|Pp. 299304 of the Proceedings|
David F. Skoll
Roaring Penguin Software Inc.
Many Internet service providers are using the Point-to-Point Protocol over Ethernet (PPPoE) to provide residential Digital Subscriber Link (DSL) broadband Internet access. Most ISP's do not support Linux and supply PPPoE clients only for Windows and Mac OS. This paper describes a PPPoE client for Linux.
The paper is organized as follows: Section 2 provides an introduction to the PPPoE protocol and a brief discussion of why it is used. Section 3 describes the various strategies which can be used to implement PPPoE under Linux. Section 4 describes rp-pppoe, a particular user-space implementation of PPPoE. Section 5 describes additional PPPoE-related tools and ports to non-Linux systems. Finally, Section 6 contains some concluding remarks.
PPPoE is a protocol for encapsulating PPP frames in Ethernet frames. PPP is a data-link-level protocol typically used to encapsulate network-level packets over an asynchronous serial line. This mode of usage is called asynchronous PPP.
Asynchronous PPP uses byte stuffing to mark frame boundaries. The special byte 0x7E called a flag sequence. The start of a frame is marked by a flag sequence followed by bytes 0xFF and 0x03. Next, a two-byte protocol field identifies the network-layer protocol. Next, the network layer data is sent, followed by a two- or four-byte frame check sequence.
To make recognition of frame boundaries unambiguous, if the flag sequence appears inside a frame, it is escaped by transmitting the byte 0x7D (the escape sequence) followed by the original byte XOR'd with 0x20. Naturally, the escape sequence itself must be escaped, and is transmitted as 0x7D, 0x5D. Other byte values may be escaped.
The receiver discards the extra escape sequences to reconstruct the original PPP frame.
Asynchronous serial links cannot inherently mark frame boundaries, so byte-stuffing (or some equivalent) is required. For data-link types which naturally mark frame boundaries, no byte-stuffing is needed. Since Ethernet has natural frame boundaries, PPP frames can be encapsulated in Ethernet frames without any byte stuffing.
The PPPoE Session Frame consists of a PPP frame inside an Ethernet frame, with six bytes of PPPoE information. The format of this PPPoE information will be described in Section 2.4.
A PPPoE session consists of two PPP peers communicating over Ethernet. Each peer knows the MAC address of the other peer. In addition, a session number is used to uniquely identify a particular PPPoE session between two peers.

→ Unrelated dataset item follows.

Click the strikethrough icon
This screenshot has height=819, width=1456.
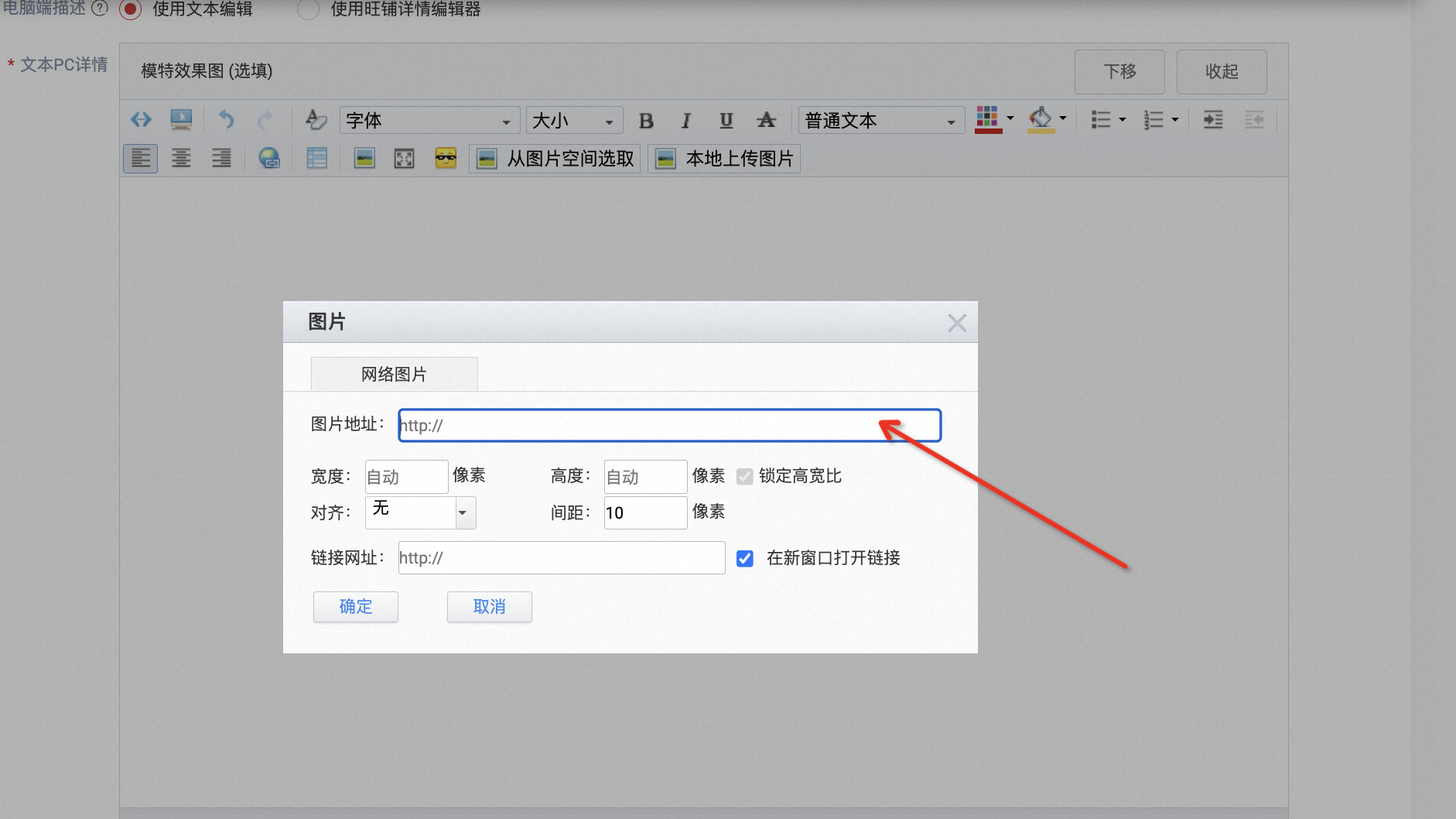click(x=766, y=120)
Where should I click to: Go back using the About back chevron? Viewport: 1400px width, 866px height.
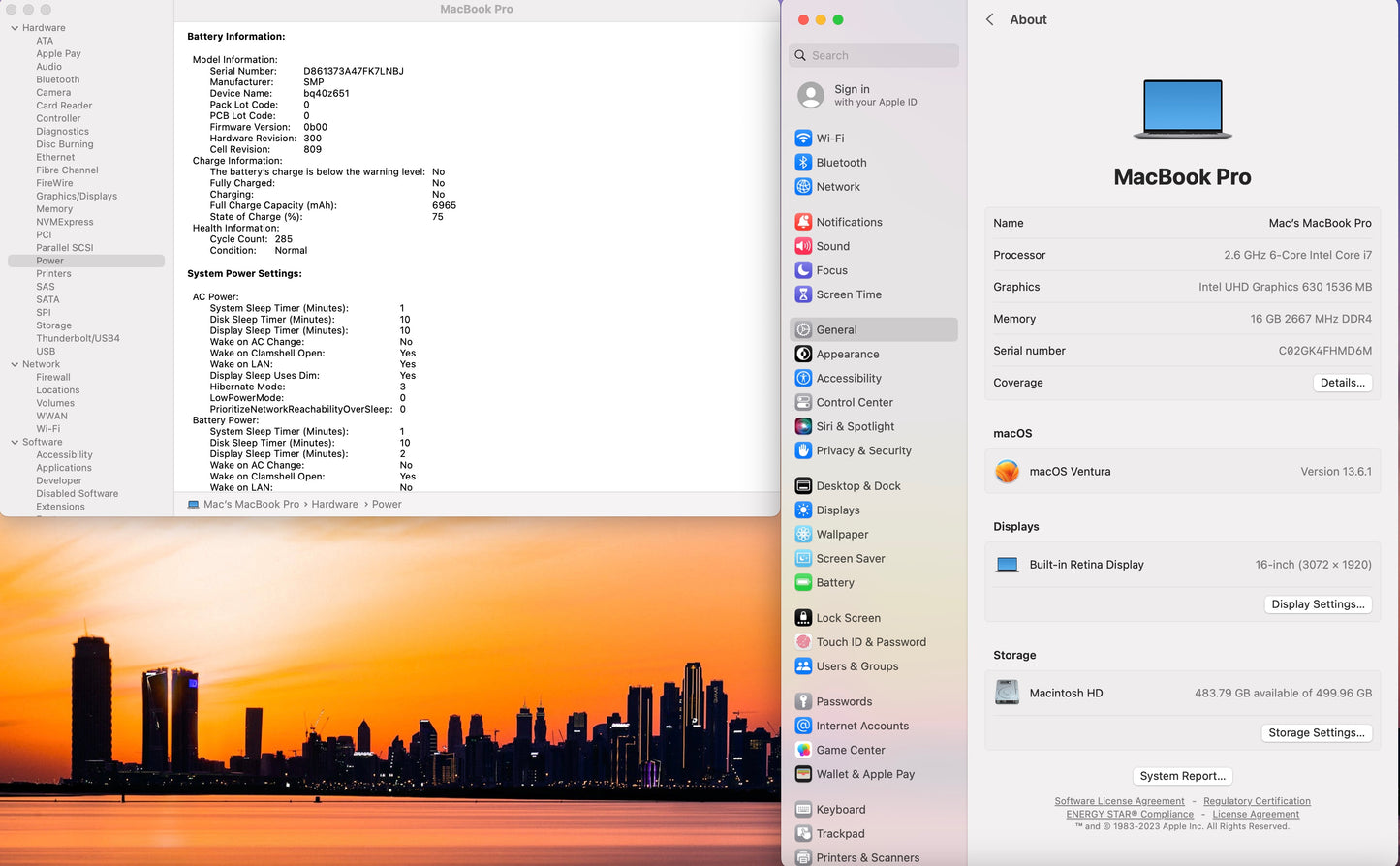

While PPP is a peer-to-peer protocol, PPPoE is initially a client-server protocol. The client (usually a personal computer) searches for a PPPoE server (called an access concentrator) and obtains the access concentrator's MAC address and a session number. The process of setting up a PPPoE session is called discovery. PPPoE discovery uses special Ethernet frames with their own Ethernet frame type (0x8863).
To initiate discovery, the PPPoE client sends a PPPoE Active Discovery Initiation (PADI) frame. This frame is sent to the broadcast Ethernet address (FF:FF:FF:FF:FF:FF) and may specify a particular ``service name'' which the client is interested in.
When an access concentrator receives a PADI frame, it responds with a PPPoE Active Discovery Offer (PADO) frame, if it is willing to set up a session with the client. The destination Ethernet address of the PADO frame is the unicast Ethernet address of the client who sent the PADI.
In general, there can be more than one access concentrator within broadcast range of the client. The client therefore collects PADO responses and picks one with which it would like to start a session. It sends a PPPoE Active Discovery Request (PADR) frame to the unicast Ethernet address of the access concentrator.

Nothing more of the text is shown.